• _ACTIVITY_
Below are lines of data, and only some are wanted. Please repeat exactly those from the line that has "Screen dimensions: 331x389" through the line that has "Given: Click the zoom in plus on zoom slider".

• _DATA_
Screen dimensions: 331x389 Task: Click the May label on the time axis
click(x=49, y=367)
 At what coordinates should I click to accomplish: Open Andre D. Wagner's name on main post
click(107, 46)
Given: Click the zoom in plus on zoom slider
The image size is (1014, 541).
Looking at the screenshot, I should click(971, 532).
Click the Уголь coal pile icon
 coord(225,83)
==
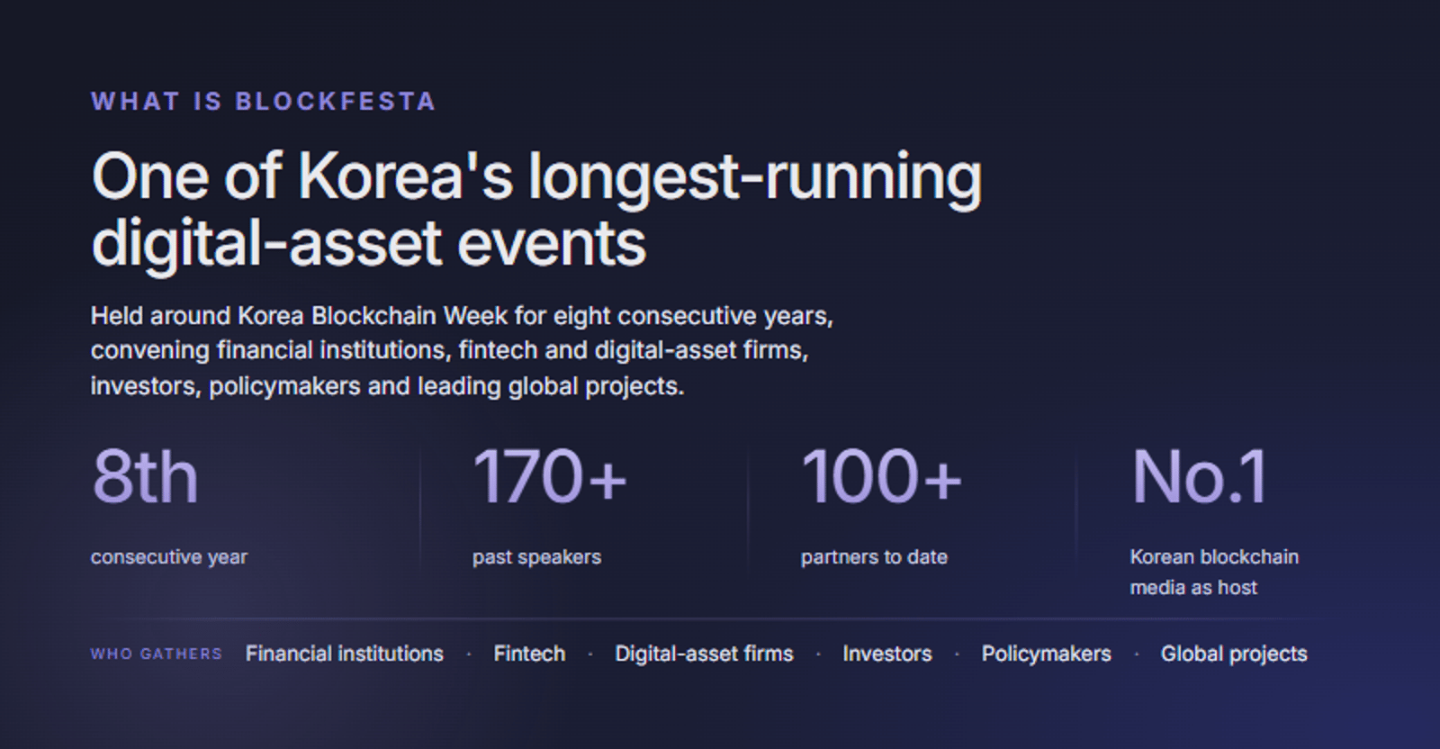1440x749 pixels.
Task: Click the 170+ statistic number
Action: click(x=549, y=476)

• _ANSWER TO THIS PROBLEM_
Screen dimensions: 331x389 Task: Click the May label on the time axis
click(x=49, y=367)
 At what coordinates should I click to accomplish: Open Andre D. Wagner's name on main post
click(107, 46)
Given: Click the zoom in plus on zoom slider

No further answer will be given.